Exclude the pictures, then quote exactly the lines from the one holding "Viewport: 900px width, 633px" through the last line of the records.

● **Available records**:
———
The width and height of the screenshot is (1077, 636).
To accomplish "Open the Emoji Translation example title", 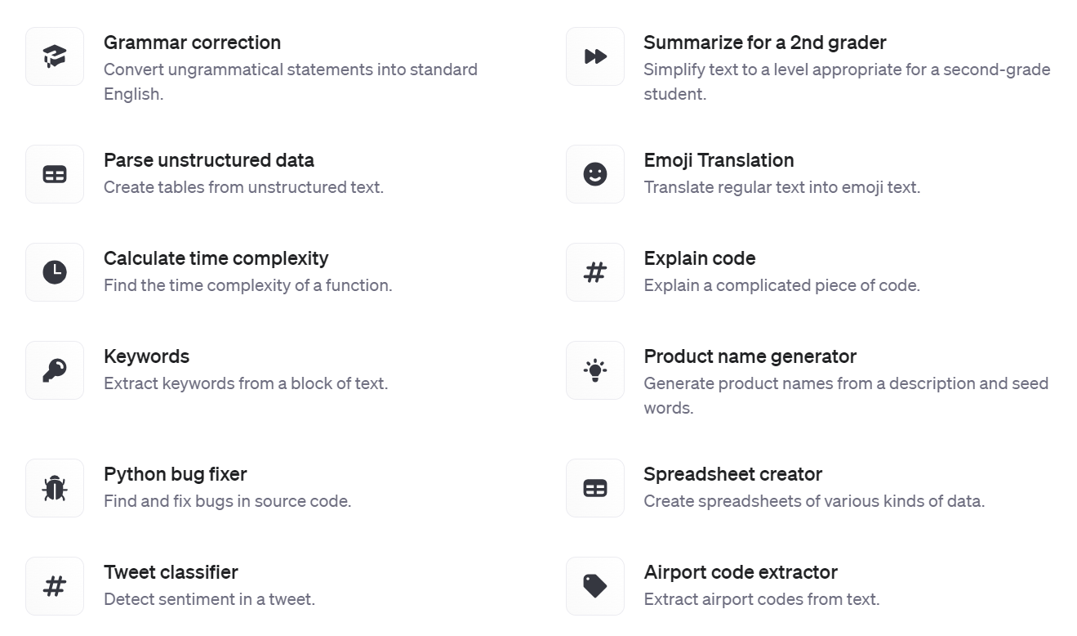I will click(718, 161).
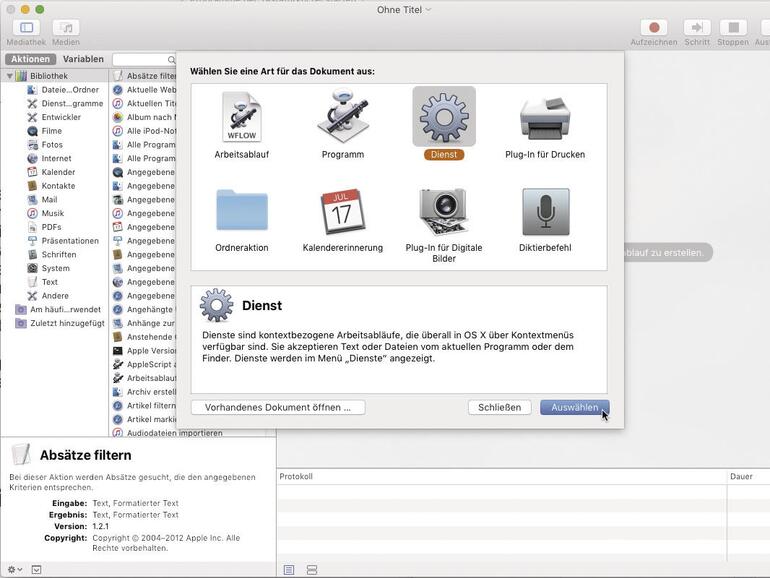This screenshot has width=770, height=578.
Task: Click Vorhandenes Dokument öffnen button
Action: [x=277, y=407]
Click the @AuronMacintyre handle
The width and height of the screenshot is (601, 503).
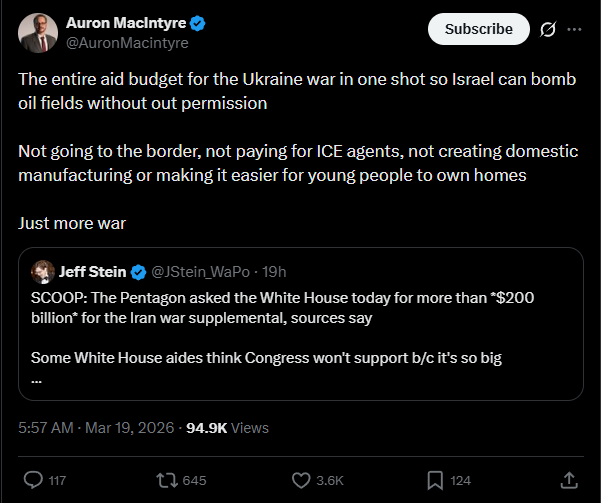point(126,43)
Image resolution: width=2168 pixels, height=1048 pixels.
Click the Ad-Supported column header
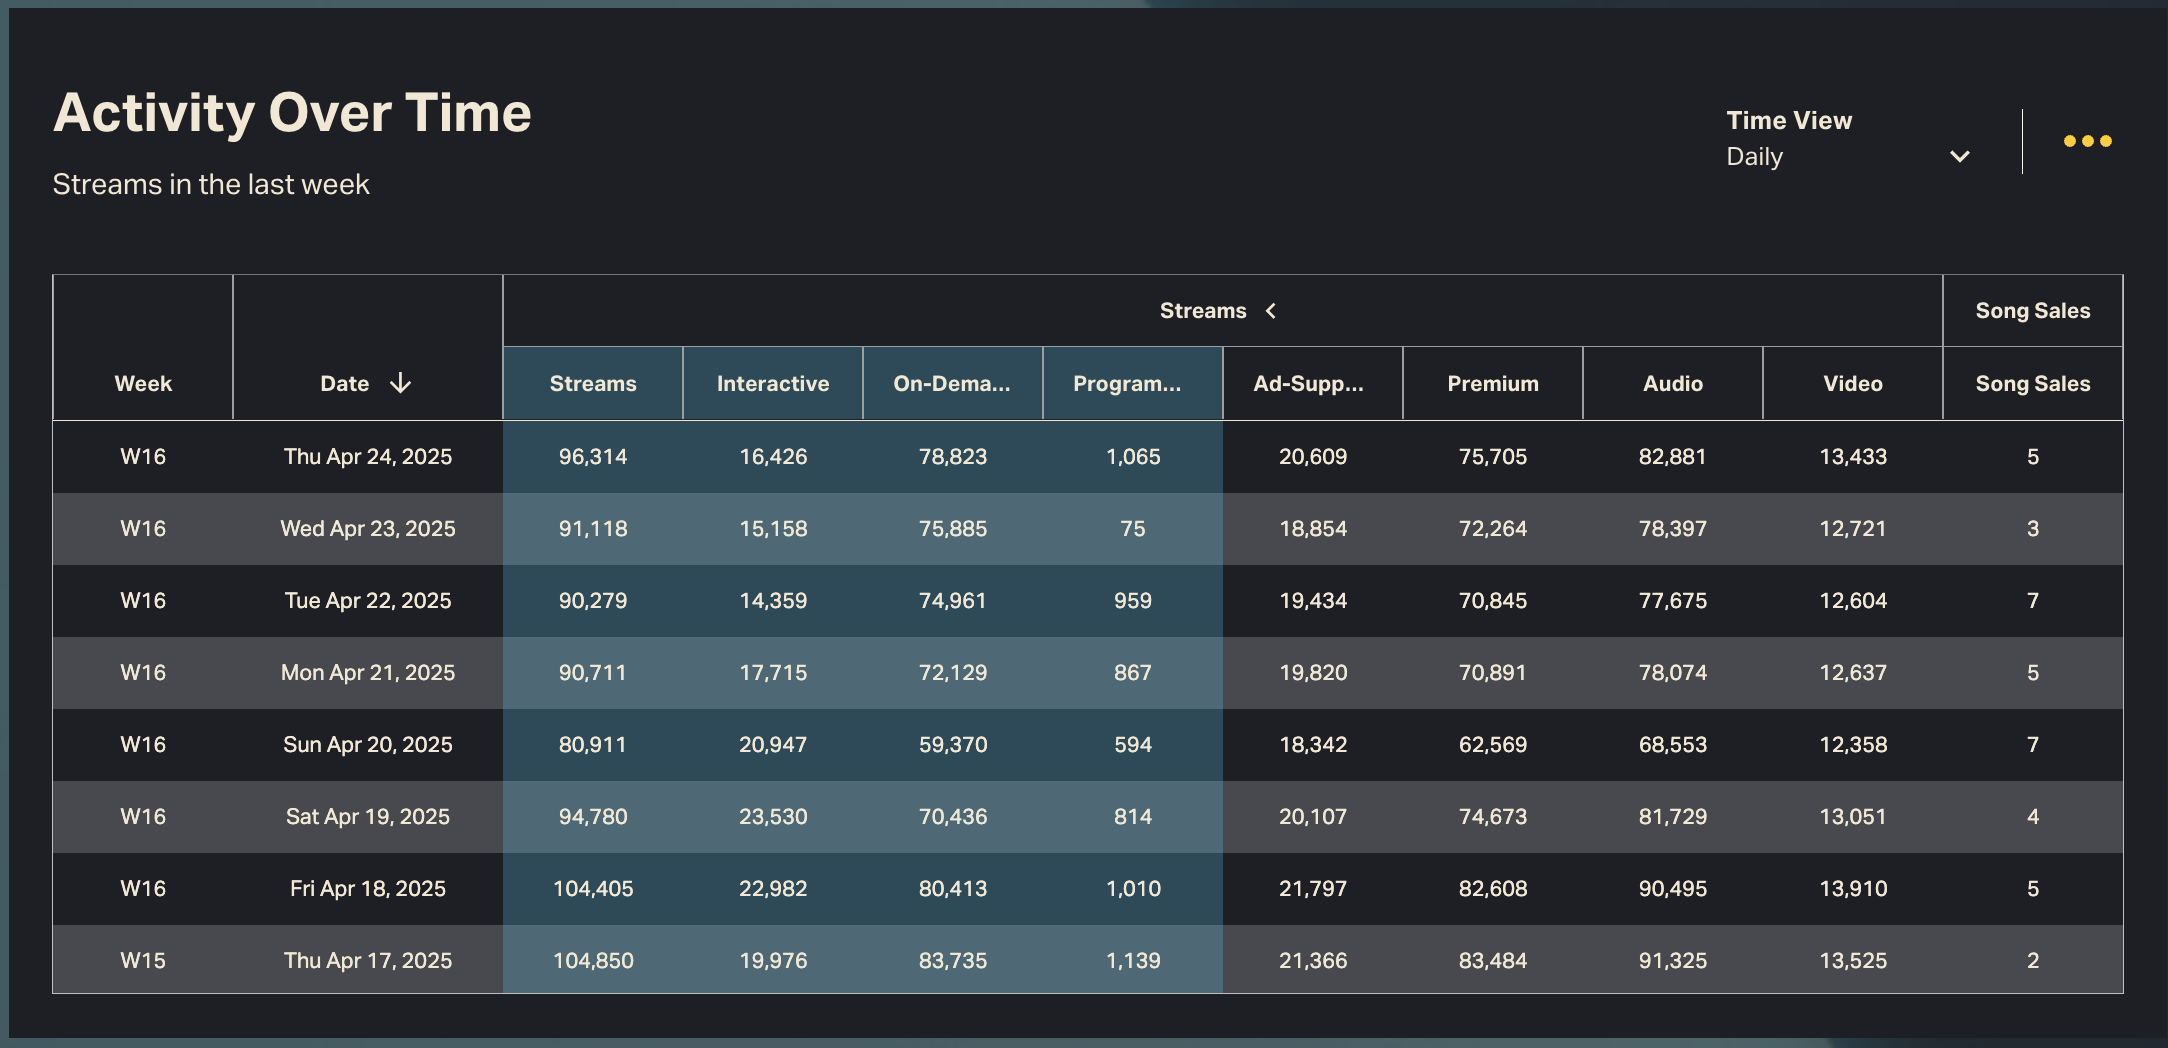[x=1308, y=383]

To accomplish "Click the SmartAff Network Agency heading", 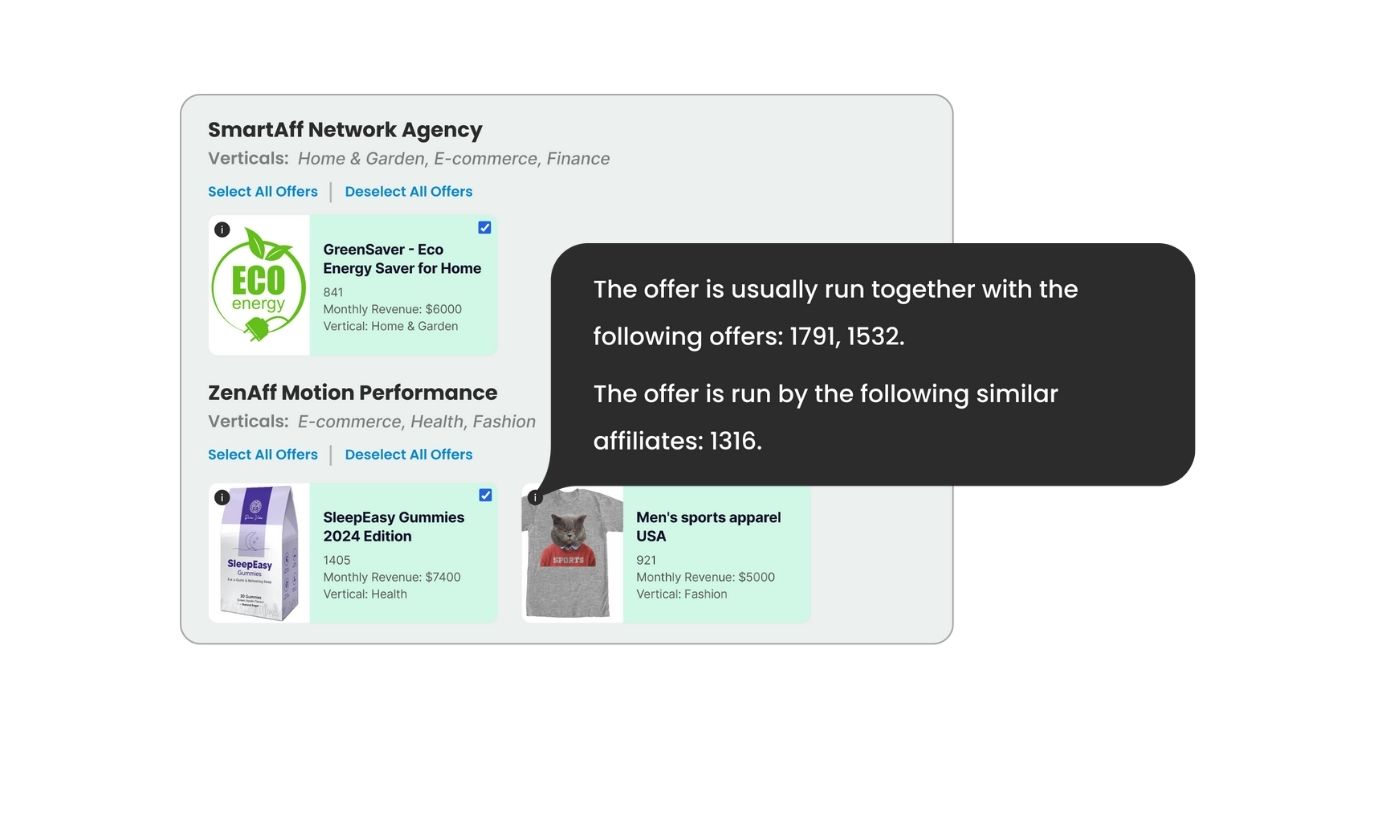I will 344,130.
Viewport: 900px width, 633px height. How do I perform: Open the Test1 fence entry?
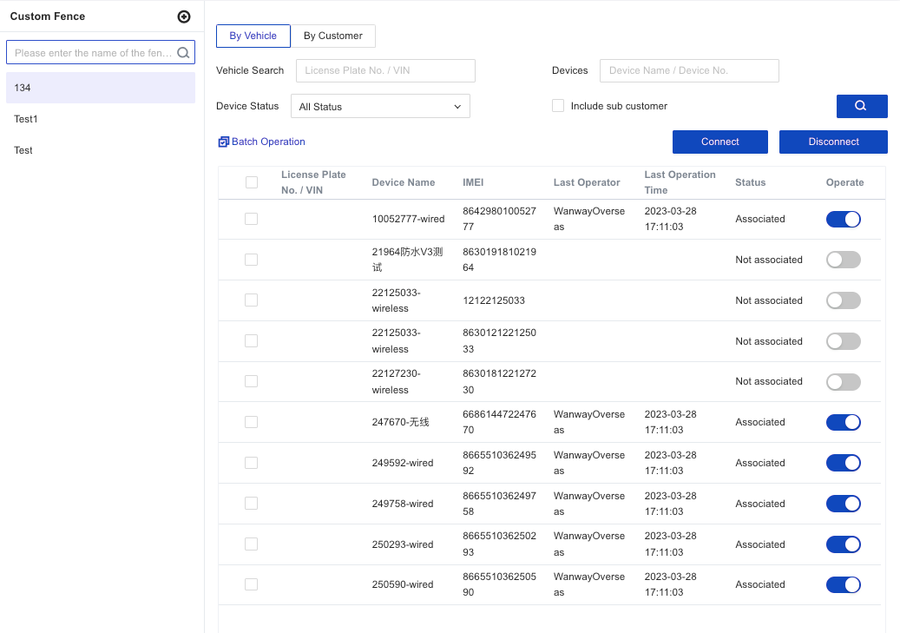point(100,119)
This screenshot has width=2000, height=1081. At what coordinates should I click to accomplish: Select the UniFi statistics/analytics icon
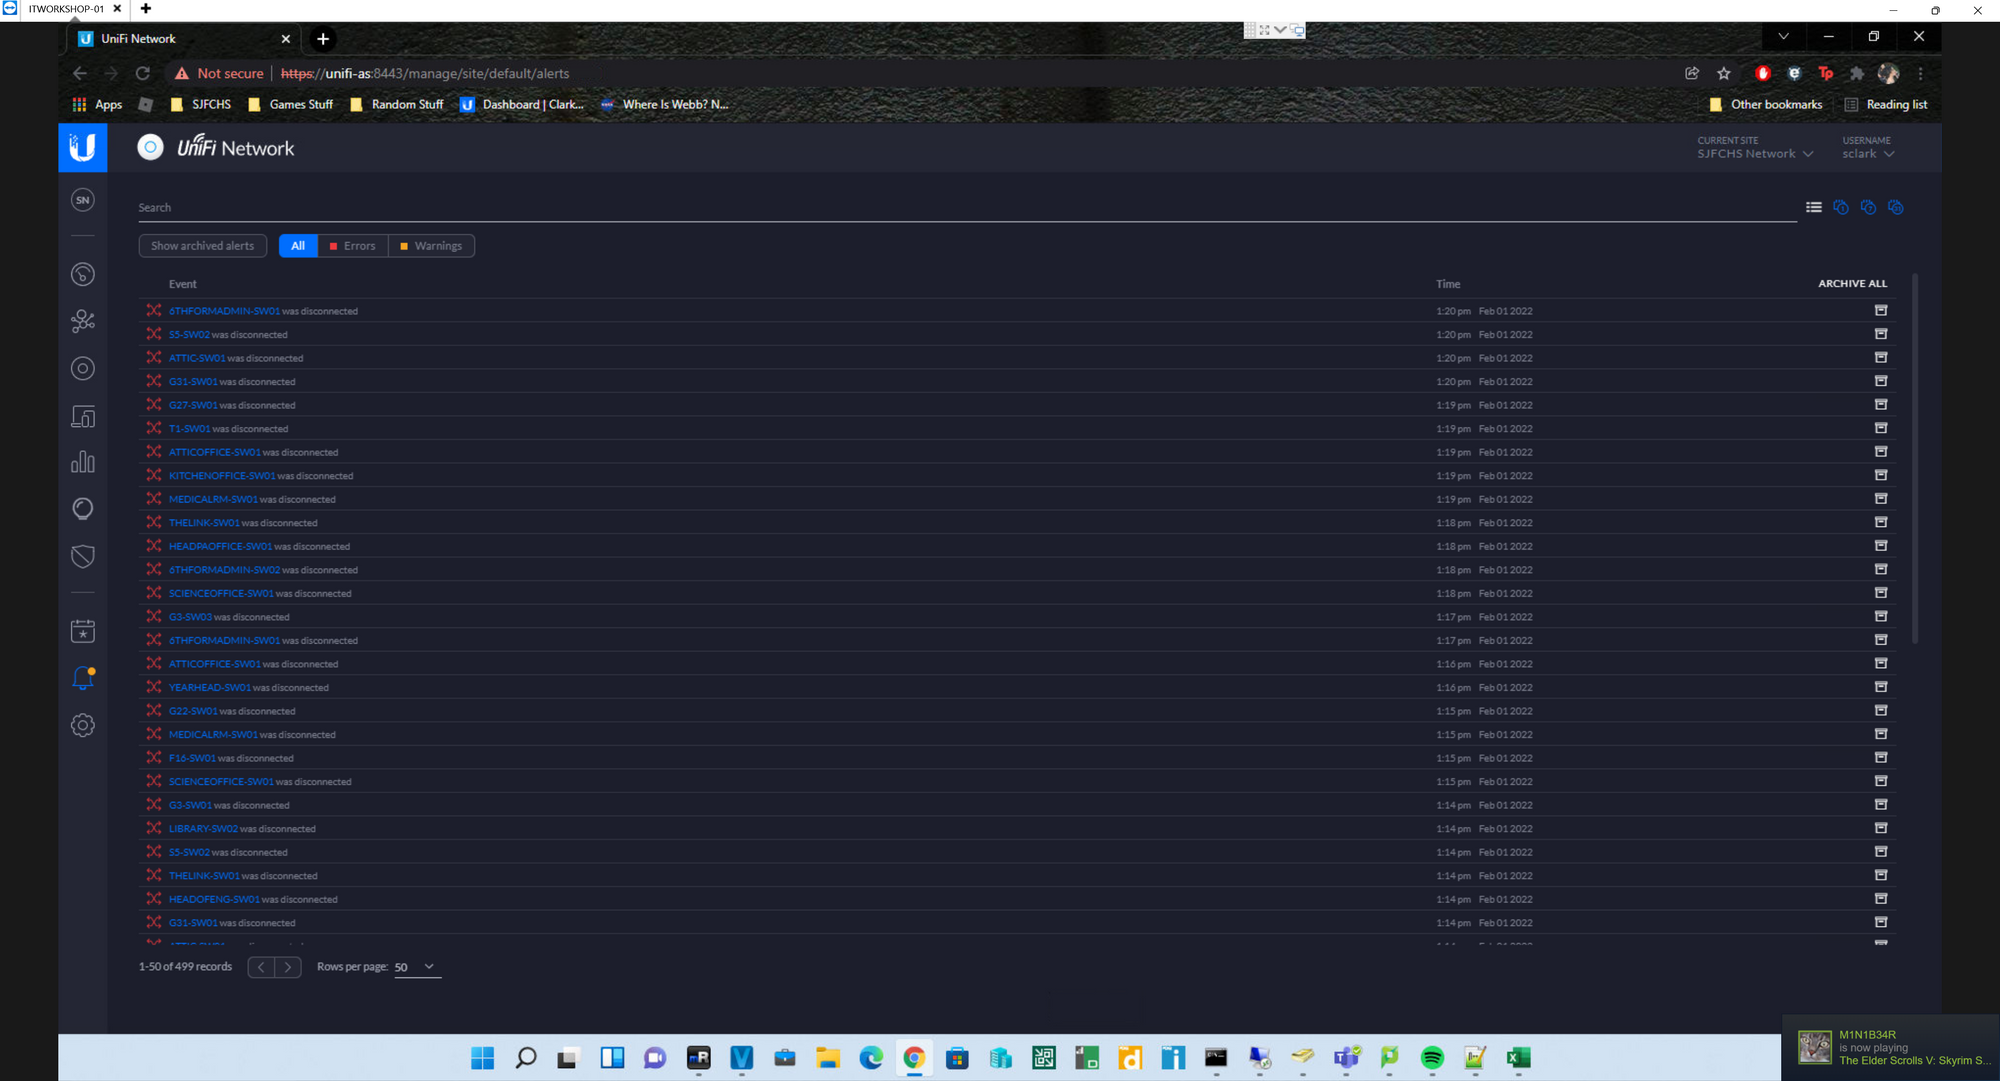pos(83,462)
———
● **Response**:
Viewport: 900px width, 633px height. How do I perform: Open the Test1 fence entry?
point(100,119)
This screenshot has width=2000, height=1081. At what coordinates should I click to accomplish: Select the UniFi statistics/analytics icon
pos(83,462)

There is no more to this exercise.